* [PROBLEM DETAILS] Which of the lines below contain the string "mode"? Copy out each such line in full, treating uppercase and lowercase letters as different.

* [PROVIDED RECORDS]
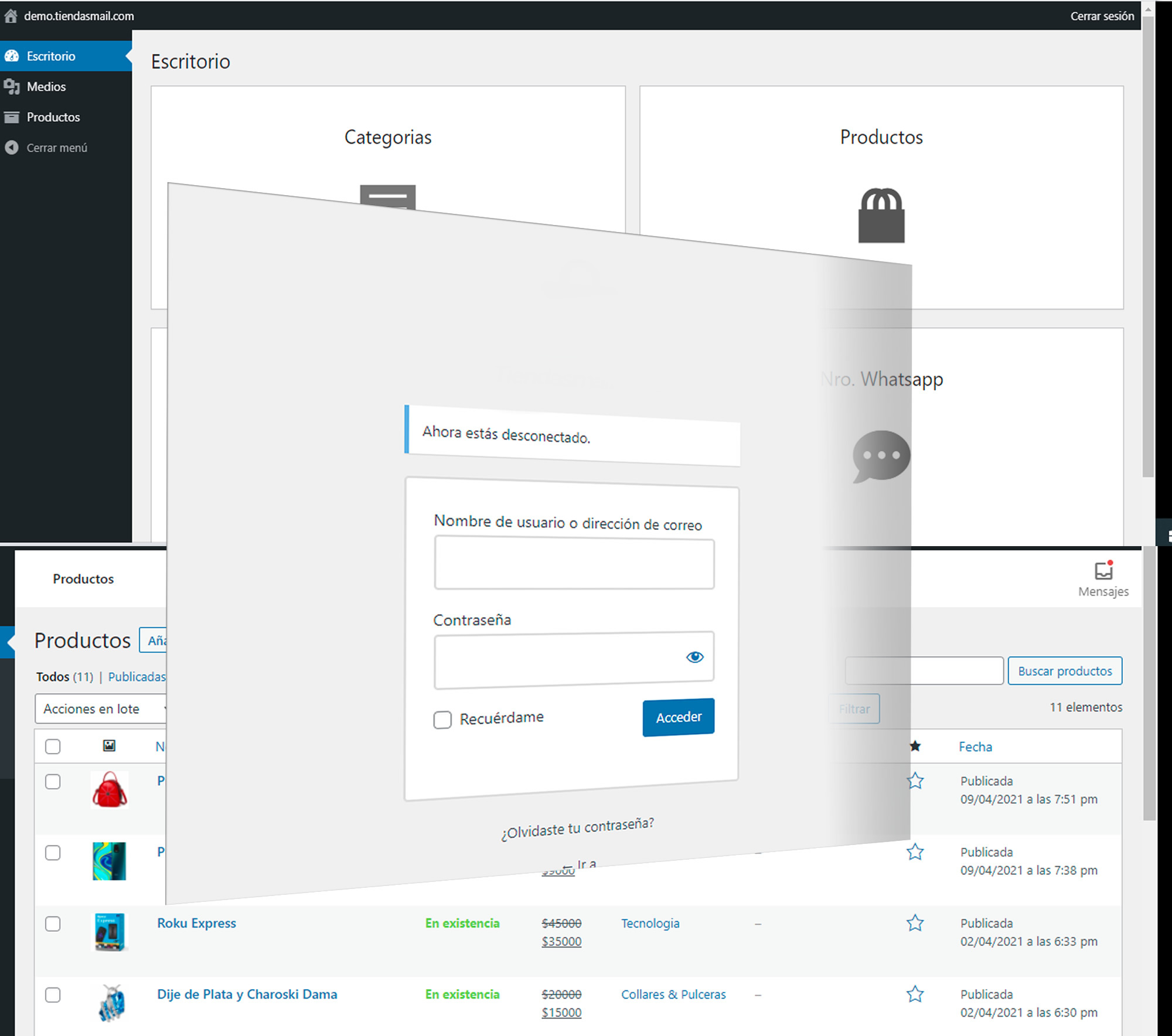Image resolution: width=1172 pixels, height=1036 pixels.
Task: Click the red backpack product thumbnail
Action: [x=110, y=789]
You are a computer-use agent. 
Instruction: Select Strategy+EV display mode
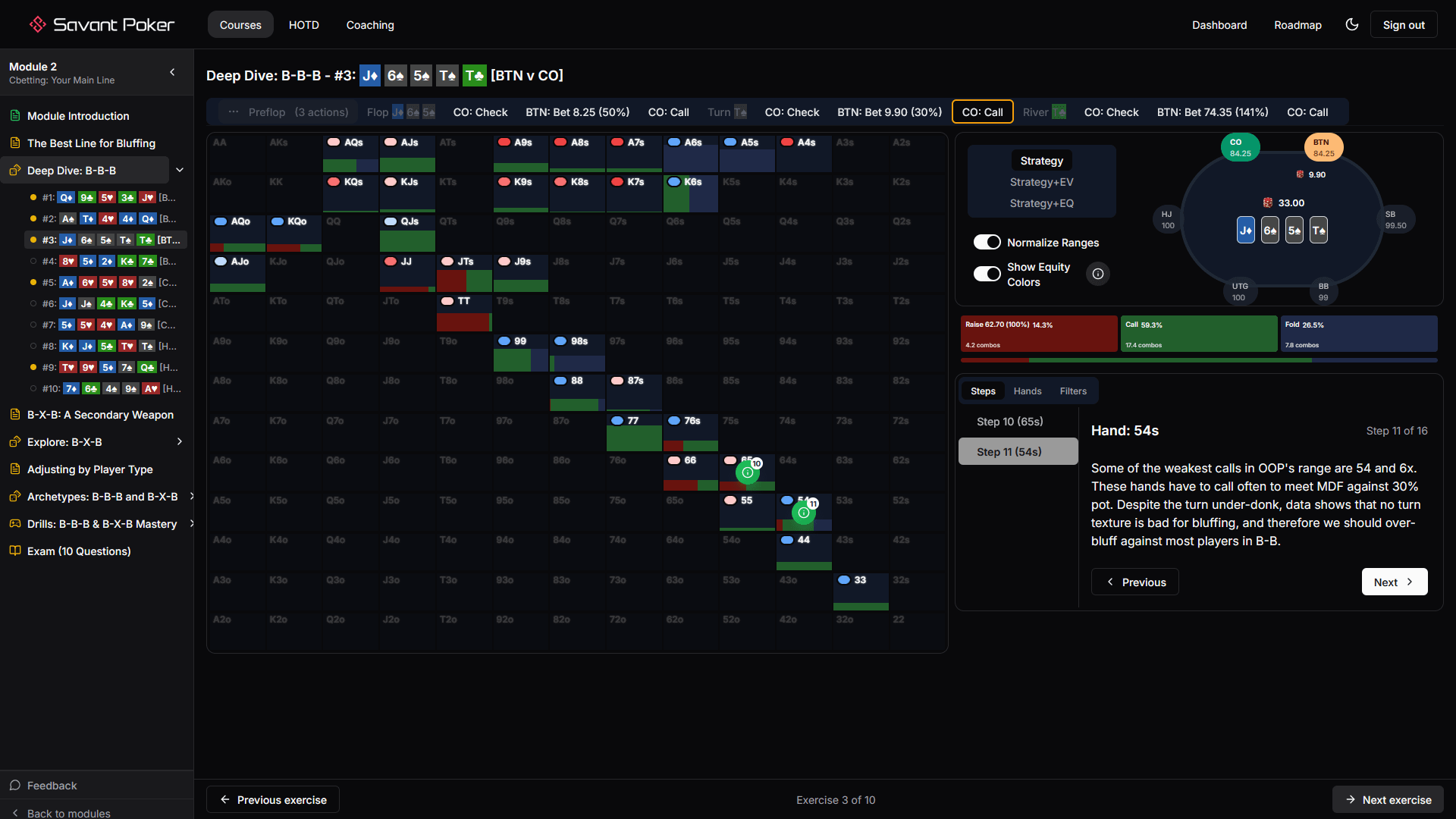click(x=1041, y=182)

* [REPLY TO THE TASK]
Instruction: Select Strategy+EV display mode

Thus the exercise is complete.